Что она узнала на сей раз?
— Как ты себя чувствуешь? — спросила Арсенти, улыбнувшись.
Дункан выпрямился, потирая шею.
— Видел сон. Я был облаком железных пылинок, которые ветер гонял по огромному залу. Кто-то втолкнул в зал здоровый магнит. И я, облако пыли, притянулся к магниту, превратившись в стальной слиток.

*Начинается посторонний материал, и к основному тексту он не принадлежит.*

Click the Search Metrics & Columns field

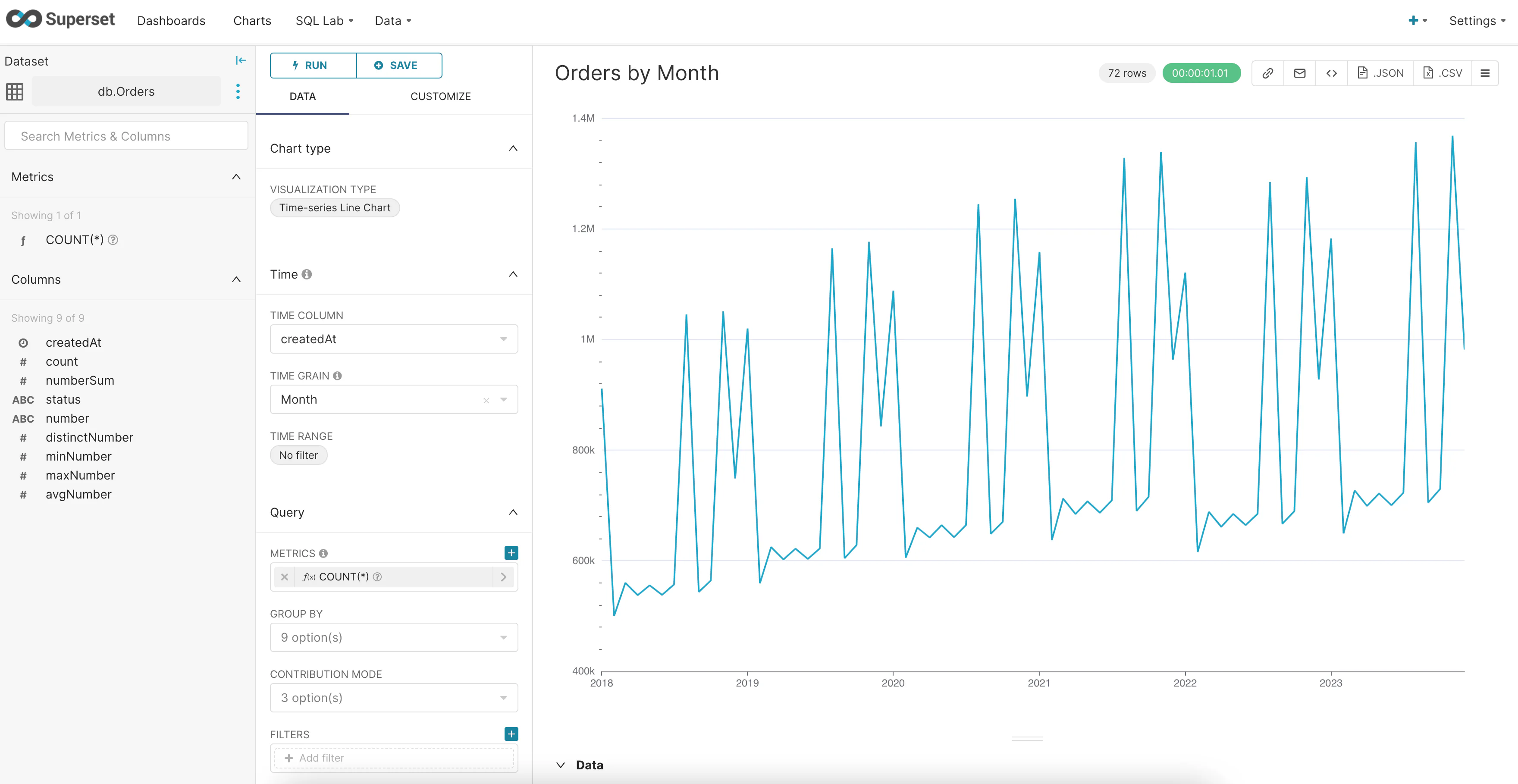click(x=126, y=136)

— Железо? Ты больше похож на резину. Или термопластик. Ты переплавляешься усилием воли.
— Не знал, — ответил он.
— Какой формы был слиток?
— Обоюдоострый меч.
— Я здесь не для психоанализа. Но этот облик кое-что значит для меня.
— И что же?
— Для тебя он может означать нечто совершенно иное.
— То, что я сказал вам, должно быть правдой, — произнес он. — Никто не может лгать, вдохнув тумана.
— Я тоже в это верила, — ответила Арсенти и, помолчав, добавила: — До сих пор.
— До сих пор? Почему? Могли бы и сказать, чем я отличаюсь от всех остальных. Стоило бы сказать. А не говорите вы, потому что не знаете.
Он нагнулся вперед:, пронзив ее взглядом.
— Вам нечем подтвердить свои слова, кроме иррациональных подозрений. Или вы получили приказ от своих шефов-параноиков. Знаете же, и они должны знать, что я не иммунен к туману правды. И обратного вы доказать не можете. Так что я — вовсе не те типы, которых арестовали за дневальничество и принадлежность к подрывной организации. Я не несу ответственности за их преступления, потому что они — это не я. Я невинен, как новорожденный.
— Ребенок — это потенциальный преступник, — ответила Арсенти. — Однако…
Они помолчали немного. Дункан откинулся в кресле и расслабился, улыбаясь. Арсенти сидела настолько неподвижно, насколько это возможно для здорового взрослого человека — подергивания и шевеления мышц были почти незаметны. Она смотрела уже не на него — в окно. Хотя обширный двор и окружавшую его высокую ограду заслоняла стена, она могла видеть тротуар и здания на противоположной стороне улицы. Был обеденный час, и на перекрестке бульвара Фредерика Дугласа и авеню Святого Николая толпился народ. Пешеходы заполняли тротуар, велосипедисты — проезжую часть. Одна седьмая населения Манхэттена вышла на улицу порадоваться весеннему солнышку. И не зря — из приблизительно девяноста обдней весны им достанется одиннадцать.